## START PASSAGE SHOWN

# Where to place water pan?



## finsfree (Oct 2, 2020)

Hello,

I have an Oklahoma Joe Longhorn Offset Smoker. I bought heat deflectors for it and I don't know where to place my water pan. 

 Any ideas as to where I should place my water pan?

Thanks,


----------



## kruizer (Oct 2, 2020)

You should put your water pan next to the fire end of your smoker


----------



## finsfree (Oct 2, 2020)

kruizer said:


> You should put your water pan next to the fire end of your smoker



Yeah, I was thinking that. I modified that prebuilt tinfoil pan that I got at Publix to be a little smaller.

What do you think now?


----------



## kruizer (Oct 2, 2020)

That looks about right. Just keep it filled with hot water.


----------



## Fueling Around (Oct 2, 2020)

My 2¢ is to dump the pan.
I used to have a crappy offset.  I tried a water pan and didn't notice any difference. 
Burning wood, charcoal,  or (ack no) gas produces water vapor


----------



## forktender (Oct 3, 2020)

## END PASSAGE SHOWN
## START RAW DATA

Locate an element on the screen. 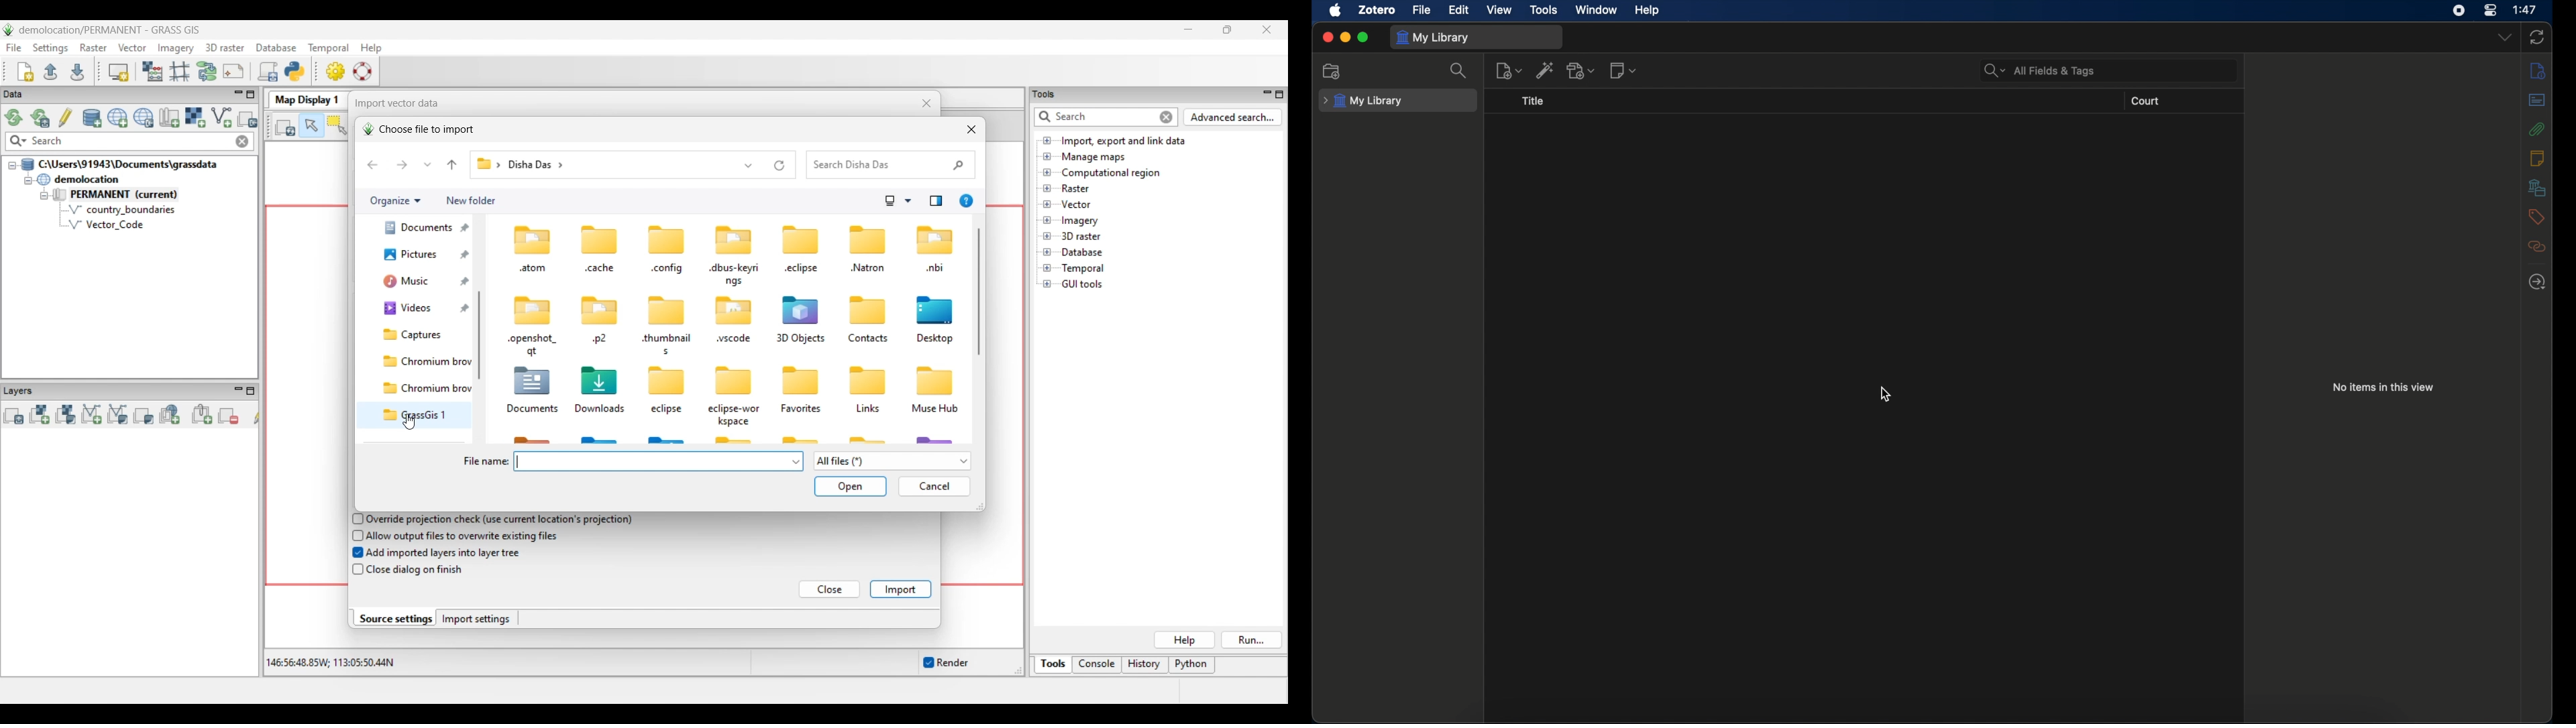 This screenshot has height=728, width=2576. eclipse is located at coordinates (668, 410).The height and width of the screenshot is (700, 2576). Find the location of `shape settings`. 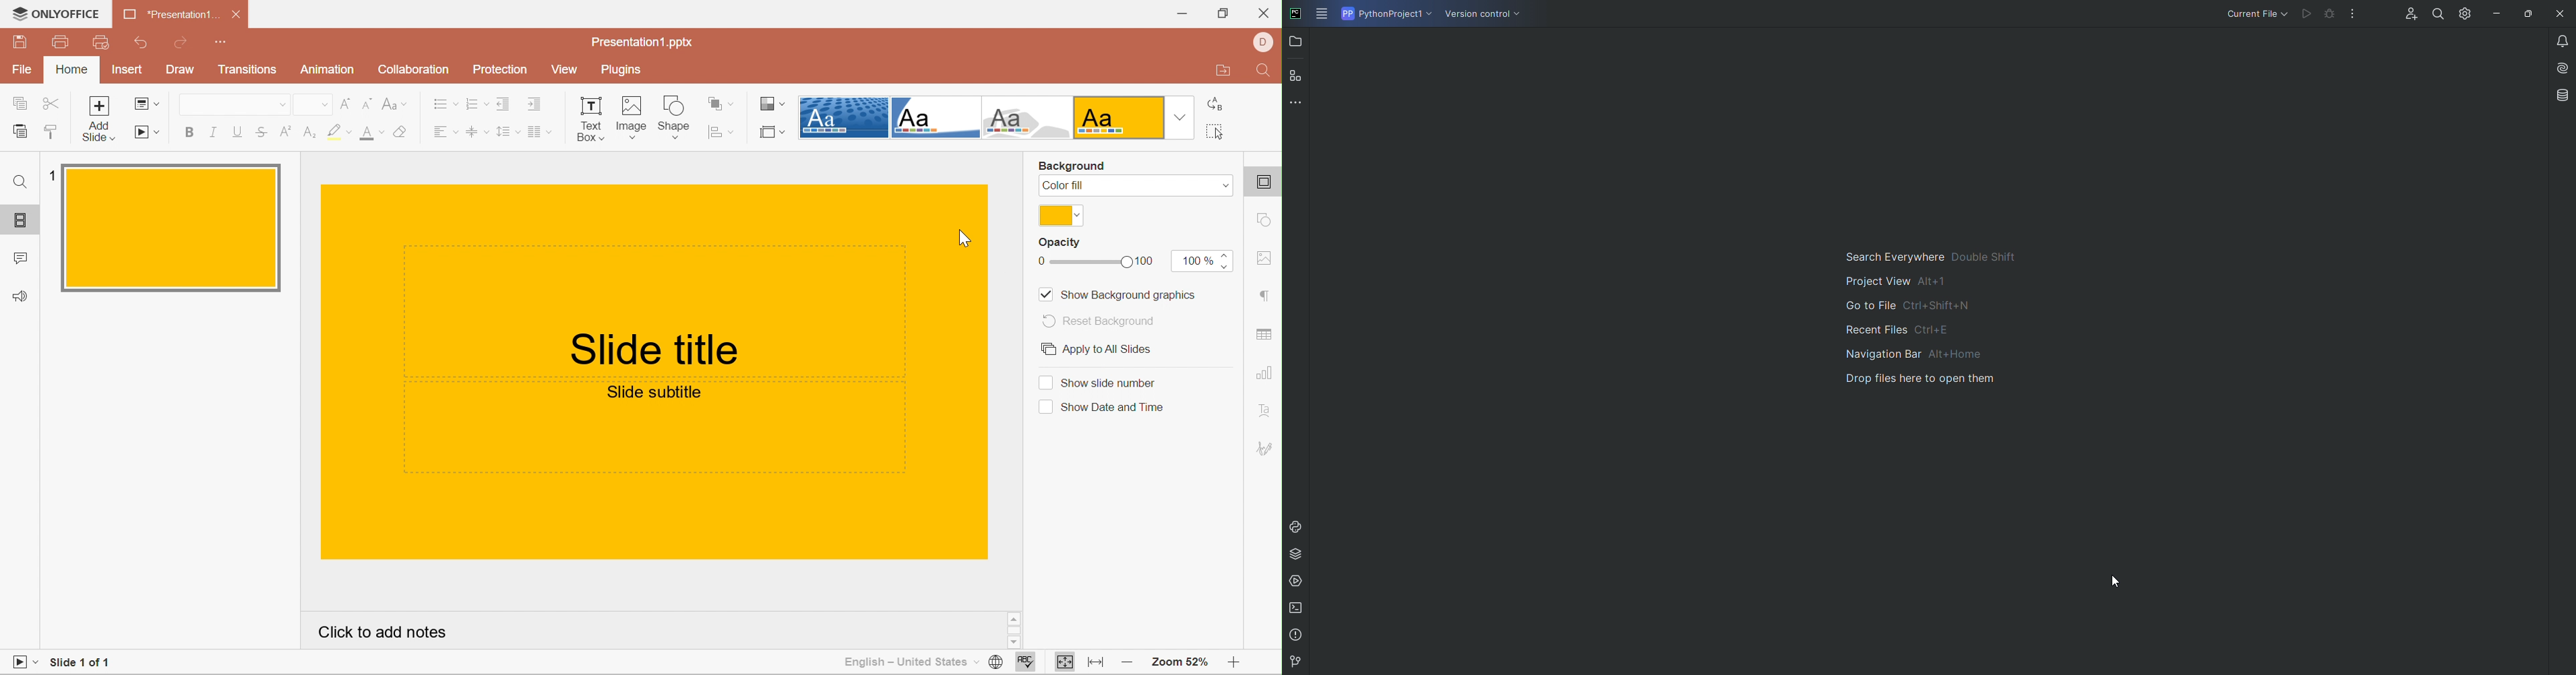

## END RAW DATA

=== REQUEST ===
Can you extend the forum thread about where to put a water pan in an offset smoker, picking up from its last line? The material plays no part in this.

=== WRITTEN RESPONSE ===
If you're going to use a W.P. use a bigger pan at least 10''x10''x3'' deep and fill it with boiling water. Find an old stainless steel coffee pot and after you  fill the pan with boiling water refill it and set on the warming plate on top of the fire box. Your pan is right where you want to put it/ in front of the opening to the fire box.


----------



## SmokinAl (Oct 3, 2020)

I put mine on the grate next to the firebox on my Lang & it evened out the side to side temps. I just fill it with cold water & it boils away in a few hours.







Al


----------



## 1MoreFord (Oct 4, 2020)

Put it in the kitchen sink.  You don't need water in an offset.


----------



## kruizer (Oct 4, 2020)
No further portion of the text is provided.